Rename "dropdown" to "drop-down" in the lines of the material starting at the line containing "Viewport: 1550px width, 900px" and ending at the line containing "Action: coord(1027,22)". Give back only those lines, with everything else left unchanged.

[Collection entries]
------

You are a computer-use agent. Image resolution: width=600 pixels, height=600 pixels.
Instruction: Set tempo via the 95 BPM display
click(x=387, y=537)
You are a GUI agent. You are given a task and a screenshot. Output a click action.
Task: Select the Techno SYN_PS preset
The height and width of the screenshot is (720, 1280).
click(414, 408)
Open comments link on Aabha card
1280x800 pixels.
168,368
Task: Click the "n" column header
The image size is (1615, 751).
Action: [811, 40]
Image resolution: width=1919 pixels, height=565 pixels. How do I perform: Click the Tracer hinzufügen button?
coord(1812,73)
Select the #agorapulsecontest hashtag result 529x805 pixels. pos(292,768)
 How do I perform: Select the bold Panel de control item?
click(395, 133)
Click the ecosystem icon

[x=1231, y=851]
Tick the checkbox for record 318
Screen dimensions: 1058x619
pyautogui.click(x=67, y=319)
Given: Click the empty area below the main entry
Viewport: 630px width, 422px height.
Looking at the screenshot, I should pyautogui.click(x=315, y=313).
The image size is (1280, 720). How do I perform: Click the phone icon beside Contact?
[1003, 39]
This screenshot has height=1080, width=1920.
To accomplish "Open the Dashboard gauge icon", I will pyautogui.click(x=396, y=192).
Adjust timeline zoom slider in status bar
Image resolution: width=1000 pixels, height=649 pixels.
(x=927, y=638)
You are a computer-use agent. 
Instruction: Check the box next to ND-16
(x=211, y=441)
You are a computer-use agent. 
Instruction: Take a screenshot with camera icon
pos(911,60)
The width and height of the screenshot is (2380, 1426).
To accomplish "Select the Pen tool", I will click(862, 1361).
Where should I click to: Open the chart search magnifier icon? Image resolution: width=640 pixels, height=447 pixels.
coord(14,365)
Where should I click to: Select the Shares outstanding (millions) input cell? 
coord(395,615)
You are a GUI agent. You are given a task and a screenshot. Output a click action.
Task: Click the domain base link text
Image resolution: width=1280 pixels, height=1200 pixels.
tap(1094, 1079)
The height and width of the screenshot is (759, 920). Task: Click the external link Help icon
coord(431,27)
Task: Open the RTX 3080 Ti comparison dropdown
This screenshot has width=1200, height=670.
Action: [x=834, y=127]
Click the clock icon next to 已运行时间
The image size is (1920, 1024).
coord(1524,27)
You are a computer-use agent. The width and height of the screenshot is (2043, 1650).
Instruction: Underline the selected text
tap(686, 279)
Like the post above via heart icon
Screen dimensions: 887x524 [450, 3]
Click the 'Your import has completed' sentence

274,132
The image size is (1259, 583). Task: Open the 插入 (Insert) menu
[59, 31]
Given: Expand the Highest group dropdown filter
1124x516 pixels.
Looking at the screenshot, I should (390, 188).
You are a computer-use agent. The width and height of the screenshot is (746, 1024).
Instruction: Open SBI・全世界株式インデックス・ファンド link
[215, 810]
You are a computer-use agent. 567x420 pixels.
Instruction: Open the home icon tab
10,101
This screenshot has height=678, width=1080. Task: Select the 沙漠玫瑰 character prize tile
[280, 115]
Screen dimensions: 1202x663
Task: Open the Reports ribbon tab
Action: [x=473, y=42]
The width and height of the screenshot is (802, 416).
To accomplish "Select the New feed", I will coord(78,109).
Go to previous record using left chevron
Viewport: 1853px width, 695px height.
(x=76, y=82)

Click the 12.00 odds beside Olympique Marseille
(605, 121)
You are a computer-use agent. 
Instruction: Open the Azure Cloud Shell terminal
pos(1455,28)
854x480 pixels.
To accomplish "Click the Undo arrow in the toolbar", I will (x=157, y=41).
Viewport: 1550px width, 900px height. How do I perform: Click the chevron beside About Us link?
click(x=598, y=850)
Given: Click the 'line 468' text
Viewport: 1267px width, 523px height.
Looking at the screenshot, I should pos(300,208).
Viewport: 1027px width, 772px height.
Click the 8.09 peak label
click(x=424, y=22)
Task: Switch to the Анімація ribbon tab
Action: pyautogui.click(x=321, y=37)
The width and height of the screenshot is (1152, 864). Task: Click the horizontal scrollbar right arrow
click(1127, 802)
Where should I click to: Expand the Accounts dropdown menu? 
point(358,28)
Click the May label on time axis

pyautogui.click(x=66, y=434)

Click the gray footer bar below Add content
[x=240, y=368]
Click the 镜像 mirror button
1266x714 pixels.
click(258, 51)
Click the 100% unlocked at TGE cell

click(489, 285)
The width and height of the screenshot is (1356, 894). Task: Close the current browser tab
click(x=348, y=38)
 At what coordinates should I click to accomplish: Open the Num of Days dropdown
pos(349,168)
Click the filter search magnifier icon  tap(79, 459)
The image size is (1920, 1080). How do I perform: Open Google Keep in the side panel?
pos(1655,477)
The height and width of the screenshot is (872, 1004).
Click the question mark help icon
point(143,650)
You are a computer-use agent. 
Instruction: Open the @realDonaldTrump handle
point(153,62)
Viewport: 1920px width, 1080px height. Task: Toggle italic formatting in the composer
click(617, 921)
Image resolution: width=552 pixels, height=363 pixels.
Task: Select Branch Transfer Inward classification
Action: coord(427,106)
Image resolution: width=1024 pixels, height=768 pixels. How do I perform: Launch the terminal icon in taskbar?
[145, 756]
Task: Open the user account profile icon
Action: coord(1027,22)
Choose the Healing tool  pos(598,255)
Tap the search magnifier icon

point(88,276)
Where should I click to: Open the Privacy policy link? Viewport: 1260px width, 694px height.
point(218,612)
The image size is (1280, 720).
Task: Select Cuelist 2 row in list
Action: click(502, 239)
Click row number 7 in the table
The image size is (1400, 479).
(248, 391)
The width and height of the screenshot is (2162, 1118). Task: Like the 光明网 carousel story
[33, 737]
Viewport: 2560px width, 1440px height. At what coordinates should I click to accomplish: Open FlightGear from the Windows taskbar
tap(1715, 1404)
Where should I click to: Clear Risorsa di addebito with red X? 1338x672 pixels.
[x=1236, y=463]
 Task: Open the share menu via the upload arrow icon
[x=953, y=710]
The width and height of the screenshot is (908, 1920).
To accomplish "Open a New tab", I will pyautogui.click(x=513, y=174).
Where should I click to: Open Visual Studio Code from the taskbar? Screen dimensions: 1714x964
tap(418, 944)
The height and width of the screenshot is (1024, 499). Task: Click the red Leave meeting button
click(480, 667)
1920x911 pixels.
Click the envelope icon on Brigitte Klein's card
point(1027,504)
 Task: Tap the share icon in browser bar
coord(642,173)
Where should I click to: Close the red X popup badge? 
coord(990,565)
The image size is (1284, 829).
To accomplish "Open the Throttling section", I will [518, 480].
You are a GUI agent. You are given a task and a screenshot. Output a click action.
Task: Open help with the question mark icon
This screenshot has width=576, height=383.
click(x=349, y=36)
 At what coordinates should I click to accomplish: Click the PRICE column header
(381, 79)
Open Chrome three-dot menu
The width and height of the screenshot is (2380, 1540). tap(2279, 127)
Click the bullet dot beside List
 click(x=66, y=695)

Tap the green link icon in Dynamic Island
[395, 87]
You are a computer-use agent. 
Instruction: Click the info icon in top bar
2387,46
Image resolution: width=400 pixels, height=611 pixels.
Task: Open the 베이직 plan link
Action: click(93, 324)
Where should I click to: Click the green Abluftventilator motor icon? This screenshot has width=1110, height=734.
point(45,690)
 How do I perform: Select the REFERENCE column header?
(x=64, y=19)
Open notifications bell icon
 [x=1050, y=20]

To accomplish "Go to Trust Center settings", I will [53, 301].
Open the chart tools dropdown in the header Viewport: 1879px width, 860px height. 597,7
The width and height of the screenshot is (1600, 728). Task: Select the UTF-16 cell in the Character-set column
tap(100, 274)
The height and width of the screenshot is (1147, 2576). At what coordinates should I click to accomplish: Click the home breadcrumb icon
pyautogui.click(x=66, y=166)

------

▸ COMPLETE ANSWER:
Viewport: 1550px width, 900px height. How do I perform: Click the chevron beside About Us link?
click(x=598, y=850)
Given: Click the 'line 468' text
Viewport: 1267px width, 523px height.
Looking at the screenshot, I should pos(300,208).
Viewport: 1027px width, 772px height.
Click the 8.09 peak label
click(x=424, y=22)
Task: Switch to the Анімація ribbon tab
Action: pyautogui.click(x=321, y=37)
The width and height of the screenshot is (1152, 864). Task: Click the horizontal scrollbar right arrow
click(1127, 802)
Where should I click to: Expand the Accounts drop-down menu? 
point(358,28)
Click the May label on time axis

pyautogui.click(x=66, y=434)

Click the gray footer bar below Add content
[x=240, y=368]
Click the 镜像 mirror button
1266x714 pixels.
click(258, 51)
Click the 100% unlocked at TGE cell

click(489, 285)
The width and height of the screenshot is (1356, 894). Task: Close the current browser tab
click(x=348, y=38)
 At what coordinates should I click to accomplish: Open the Num of Days drop-down
pos(349,168)
Click the filter search magnifier icon  tap(79, 459)
The image size is (1920, 1080). How do I perform: Open Google Keep in the side panel?
pos(1655,477)
The height and width of the screenshot is (872, 1004).
Click the question mark help icon
point(143,650)
You are a computer-use agent. 
Instruction: Open the @realDonaldTrump handle
point(153,62)
Viewport: 1920px width, 1080px height. Task: Toggle italic formatting in the composer
click(617, 921)
Image resolution: width=552 pixels, height=363 pixels.
Task: Select Branch Transfer Inward classification
Action: coord(427,106)
Image resolution: width=1024 pixels, height=768 pixels. How do I perform: Launch the terminal icon in taskbar?
[145, 756]
Task: Open the user account profile icon
Action: coord(1027,22)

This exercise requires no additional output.